Si on prend le cas d’Amazon, ses revenus publicitaires pèsent pour 7% de sa GMV. Le ratio est plutôt de 1% en ce qui concerne les retailers français. On veut les emmener autour des 3%
Sur le plus long terme, nous croyons beaucoup à l’émergence du “best of breed”, qui voit les retailers choisir les meilleures technologies dans leur domaine, plutôt qu’une solution qui fait tout, de l’in-store à l’on-site, en passant par l’offsite. Ce qui nous va bien car nous pensons être la technologie la plus performante sur l’on-site et que nous avons des partenariats stratégiques avec des acteurs clés du in-store et du offsite.
Vraiment ? Je pensais que les retailers en avaient marre des solutions silotées et étaient plutôt à la recherche d’une approche holistique du retail media…
C’est impossible quand vous faites un peu de tout, de tout faire bien. Et les retailers les plus matures, qui en sont à optimiser le moindre point de croissance, l’ont bien compris.
On le voit déjà aux Etats-Unis et en Asie. Et ça arrive aussi en Europe puisque nous nous sommes positionnés sur un appel d’offre, uniquement sur la brique on-site, en complément d’une solution plus globale.
Vous pourriez donc nouer un partenariat de ce genre avec une plateforme “all-in-one” qui veut muscler son offre onsite en France ou une autre qui opère sur des leviers complémentaires, type in-store ou extension d’audience ?
Tout à fait, ça fait aussi partie de mes missions. Rencontrer les acteurs clés de cet écosystème et voir ceux avec lesquels il y a des choses à faire.
Et côté annonceurs ?
Il y a aussi des choses à faire, notamment en ce qui concerne l’expérience utilisateur, que le marché gagnerait à simplifier.
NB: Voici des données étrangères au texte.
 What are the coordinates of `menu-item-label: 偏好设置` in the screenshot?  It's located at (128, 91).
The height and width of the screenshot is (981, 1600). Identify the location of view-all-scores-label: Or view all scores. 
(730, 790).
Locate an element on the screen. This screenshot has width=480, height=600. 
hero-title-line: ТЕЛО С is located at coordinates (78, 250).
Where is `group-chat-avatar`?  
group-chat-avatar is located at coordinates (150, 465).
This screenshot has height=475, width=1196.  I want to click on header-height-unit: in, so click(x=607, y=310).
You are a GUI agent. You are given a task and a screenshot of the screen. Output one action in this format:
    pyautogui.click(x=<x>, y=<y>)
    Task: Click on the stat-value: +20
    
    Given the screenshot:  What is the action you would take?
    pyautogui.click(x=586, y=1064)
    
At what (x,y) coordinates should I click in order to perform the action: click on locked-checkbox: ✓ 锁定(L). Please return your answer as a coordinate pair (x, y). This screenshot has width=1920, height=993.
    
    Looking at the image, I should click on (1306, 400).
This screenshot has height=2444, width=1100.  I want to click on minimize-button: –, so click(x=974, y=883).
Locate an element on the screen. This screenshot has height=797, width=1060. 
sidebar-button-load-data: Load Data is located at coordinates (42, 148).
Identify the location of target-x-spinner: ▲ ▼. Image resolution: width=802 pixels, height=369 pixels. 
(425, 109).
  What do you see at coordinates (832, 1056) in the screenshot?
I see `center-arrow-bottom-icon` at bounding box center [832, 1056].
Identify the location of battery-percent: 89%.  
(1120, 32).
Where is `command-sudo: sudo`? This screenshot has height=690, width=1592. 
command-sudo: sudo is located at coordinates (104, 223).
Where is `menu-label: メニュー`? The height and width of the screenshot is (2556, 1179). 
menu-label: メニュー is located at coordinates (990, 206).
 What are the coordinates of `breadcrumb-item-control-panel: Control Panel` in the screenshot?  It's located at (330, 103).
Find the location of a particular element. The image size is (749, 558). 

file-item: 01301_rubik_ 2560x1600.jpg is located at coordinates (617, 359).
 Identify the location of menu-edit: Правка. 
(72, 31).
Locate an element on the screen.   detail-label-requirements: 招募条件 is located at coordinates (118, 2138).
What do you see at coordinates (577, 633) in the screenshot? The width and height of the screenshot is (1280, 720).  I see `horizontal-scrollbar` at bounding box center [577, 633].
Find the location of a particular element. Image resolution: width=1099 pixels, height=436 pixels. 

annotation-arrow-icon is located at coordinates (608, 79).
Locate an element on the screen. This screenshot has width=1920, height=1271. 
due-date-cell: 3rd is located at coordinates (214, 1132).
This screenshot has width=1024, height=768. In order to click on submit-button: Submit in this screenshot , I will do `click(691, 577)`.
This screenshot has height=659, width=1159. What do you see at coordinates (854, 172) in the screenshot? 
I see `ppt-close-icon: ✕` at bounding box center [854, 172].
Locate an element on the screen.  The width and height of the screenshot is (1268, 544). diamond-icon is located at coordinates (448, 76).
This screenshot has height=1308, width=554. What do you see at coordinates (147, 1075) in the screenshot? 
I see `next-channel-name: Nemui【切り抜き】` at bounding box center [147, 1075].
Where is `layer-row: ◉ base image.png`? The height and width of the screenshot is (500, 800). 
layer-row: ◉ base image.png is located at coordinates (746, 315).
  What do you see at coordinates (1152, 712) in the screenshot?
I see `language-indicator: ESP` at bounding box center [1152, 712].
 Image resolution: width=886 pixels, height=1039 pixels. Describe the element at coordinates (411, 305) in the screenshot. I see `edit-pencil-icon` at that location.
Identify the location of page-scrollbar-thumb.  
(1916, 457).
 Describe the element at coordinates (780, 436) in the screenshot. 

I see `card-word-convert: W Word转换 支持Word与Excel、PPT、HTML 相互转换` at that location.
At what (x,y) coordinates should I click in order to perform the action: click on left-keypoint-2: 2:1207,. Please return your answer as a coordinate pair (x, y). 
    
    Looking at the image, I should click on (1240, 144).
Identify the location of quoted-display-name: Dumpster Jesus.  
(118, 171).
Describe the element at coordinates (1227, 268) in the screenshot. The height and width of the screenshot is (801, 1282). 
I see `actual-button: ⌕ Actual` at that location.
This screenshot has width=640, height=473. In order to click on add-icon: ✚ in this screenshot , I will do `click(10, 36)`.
Un peu comme le fait Google avec son Performance Max, nous voulons simplifier la création de campagnes grâce à des mécanismes de “smart bidding", avec des enchères optimisées par objectif et des recommandations personnalisées, qu’ils sont libres de suivre ou non.
Vous avez aussi une brique d’achat sur le streaming. Peut-on imaginer des passerelles avec votre offre retail media pour permettre aux retailers de faire de l’extension d’audience ?
Nous explorons évidemment toutes les synergies possibles. Notre DSP peut aujourd’hui très bien aider les retailers à booster le nombre de téléchargements de leur application tout comme il pourrait leur permettre à terme, sur la partie streaming, d’y activer leurs données 1st party.